#### [WHAT IS EXPECTED]
Character for character, write out the data below.

#### [RECORD EXTRACTS]
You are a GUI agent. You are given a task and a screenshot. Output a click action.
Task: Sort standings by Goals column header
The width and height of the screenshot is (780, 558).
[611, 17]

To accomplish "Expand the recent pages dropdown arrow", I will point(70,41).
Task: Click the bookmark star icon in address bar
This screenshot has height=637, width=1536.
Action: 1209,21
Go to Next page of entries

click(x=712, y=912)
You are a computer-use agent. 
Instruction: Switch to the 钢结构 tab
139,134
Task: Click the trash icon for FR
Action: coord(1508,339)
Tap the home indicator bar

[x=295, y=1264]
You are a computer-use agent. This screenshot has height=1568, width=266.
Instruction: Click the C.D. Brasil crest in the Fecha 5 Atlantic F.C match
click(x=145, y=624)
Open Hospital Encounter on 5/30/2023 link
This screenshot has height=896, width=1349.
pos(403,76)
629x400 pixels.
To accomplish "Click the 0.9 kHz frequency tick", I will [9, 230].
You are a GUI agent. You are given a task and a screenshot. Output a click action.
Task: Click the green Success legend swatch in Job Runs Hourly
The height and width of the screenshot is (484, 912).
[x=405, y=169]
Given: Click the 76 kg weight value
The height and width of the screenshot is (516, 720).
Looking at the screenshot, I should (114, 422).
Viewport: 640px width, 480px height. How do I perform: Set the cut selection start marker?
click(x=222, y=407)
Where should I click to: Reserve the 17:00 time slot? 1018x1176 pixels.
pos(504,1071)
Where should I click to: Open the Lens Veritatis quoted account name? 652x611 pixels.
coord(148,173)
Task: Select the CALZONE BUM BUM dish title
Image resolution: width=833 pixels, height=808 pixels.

#### [OUTPUT FOR THIS TASK]
You are a GUI agent. You are given a task and a screenshot. Output a click action.
Task: Sort standings by Goals column header
The width and height of the screenshot is (780, 558).
[611, 17]

To accomplish "Expand the recent pages dropdown arrow", I will point(70,41).
Task: Click the bookmark star icon in address bar
This screenshot has height=637, width=1536.
Action: 1209,21
Go to Next page of entries

click(x=712, y=912)
You are a computer-use agent. 
Instruction: Switch to the 钢结构 tab
139,134
Task: Click the trash icon for FR
Action: coord(1508,339)
Tap the home indicator bar

[x=295, y=1264]
You are a computer-use agent. This screenshot has height=1568, width=266.
Instruction: Click the C.D. Brasil crest in the Fecha 5 Atlantic F.C match
click(x=145, y=624)
Open Hospital Encounter on 5/30/2023 link
This screenshot has height=896, width=1349.
pos(403,76)
629x400 pixels.
To accomplish "Click the 0.9 kHz frequency tick", I will [9, 230].
You are a GUI agent. You are given a task and a screenshot. Output a click action.
Task: Click the green Success legend swatch in Job Runs Hourly
The height and width of the screenshot is (484, 912).
[x=405, y=169]
Given: Click the 76 kg weight value
The height and width of the screenshot is (516, 720).
Looking at the screenshot, I should (114, 422).
Viewport: 640px width, 480px height. How do I perform: Set the cut selection start marker?
click(x=222, y=407)
Where should I click to: Reserve the 17:00 time slot? 1018x1176 pixels.
pos(504,1071)
Where should I click to: Open the Lens Veritatis quoted account name? 652x611 pixels.
coord(148,173)
Task: Select the CALZONE BUM BUM dish title
Image resolution: width=833 pixels, height=808 pixels.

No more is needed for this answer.